Au-delà de la satire, « Rien ne va plus » explore également la complexité de la création, évoquant avec intelligence le rapport de l'auteur au plagiat, mais également d'autres thèmes comme la puissance de la presse américaine ou la corruption à l'œuvre dans certains organismes reconnus pourtant pour leur partialité et leur éthique. Avec ce roman, Douglas Kennedy, quelque peu boudé dans ses contrées à l'époque, ne risquait pas de retomber dans les bonnes grâces de l'intelligentsia américaine. « Rien ne va plus », bien qu'arborant une forme satirique, n'en demeure pas moins une charge musclée et ciblée contre la plus grande industrie de divertissement du monde.
« Rien ne va plus » est un très bon roman que je rapprocherais de « Quitter le monde » qui présente des ressemblances au niveau de la construction narrative et des thèmes évoqués. Les deux romans sont toutefois bien différents, mais d'un roman à l'autre, quand bien même plusieurs années les séparent, la filiation entre les livres de l'auteur est une réalité palpable qui contribue à la qualité de son œuvre et légitime son cheminement créatif.
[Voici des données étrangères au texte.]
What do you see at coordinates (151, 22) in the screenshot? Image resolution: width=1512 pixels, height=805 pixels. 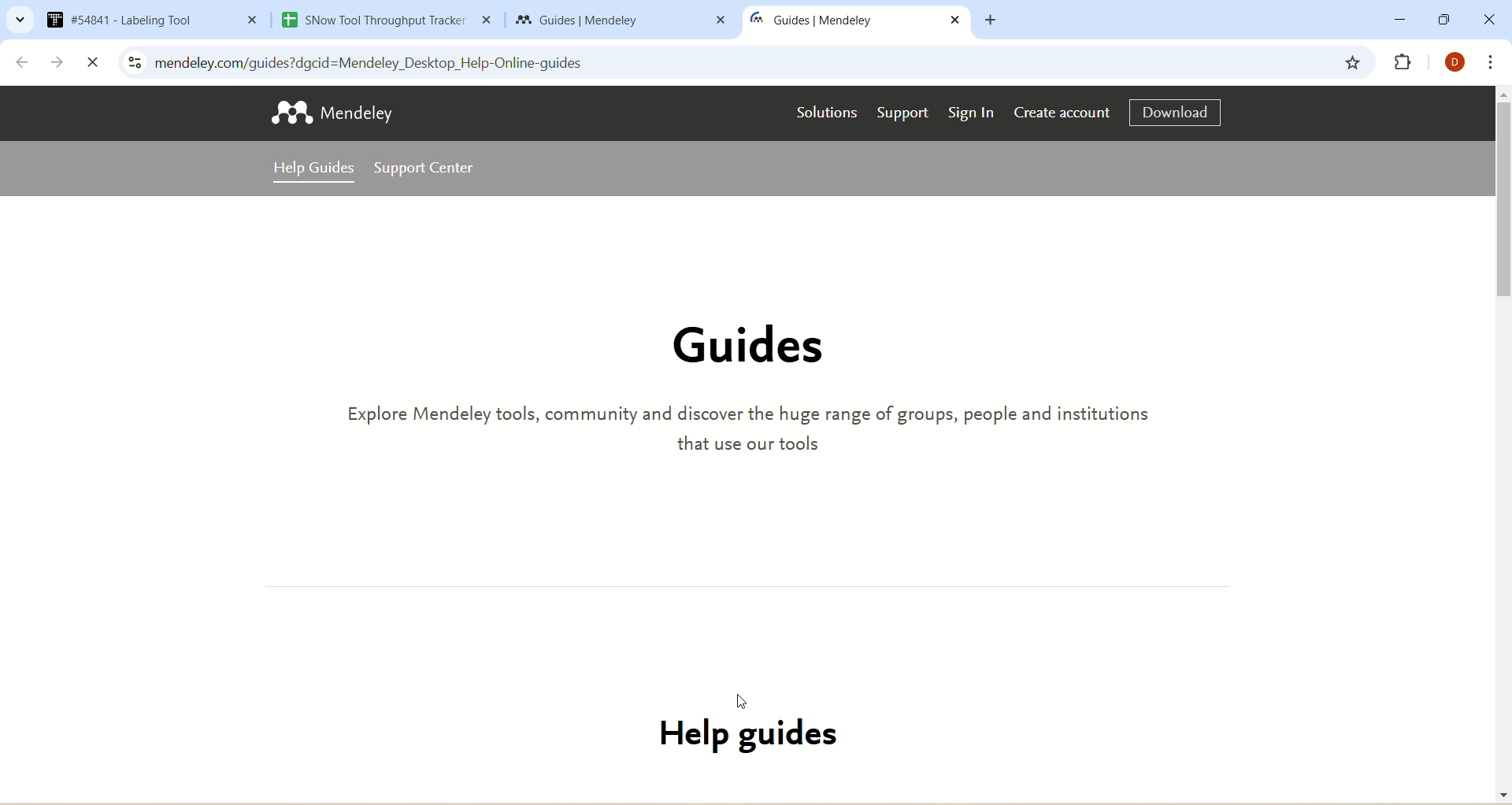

David est scénariste et lorsqu'il obtient enfin le succès pour une série télévisée tout change. A Hollywood tout est démesuré et comme à Rome au temps jadis, la roche tarpéienne est toute proche du Capitole...la chute sera soudaine et terrible...s'en relèvera t'il ?
Roman dans la veine habituelle de D. Kennedy un cran en-dessous de "l'homme qui voulait vivre sa vie" mais très agréable à lire
peinture grinçante de Hollywood, de la superficialité de la notoriété, des pièges du plagiat...
UN BON MOMENT SANS PLUS
Livre reussi, qui reussi à nous faire pénètrer l'univers particulier des scénaristes de séries à Hollywood.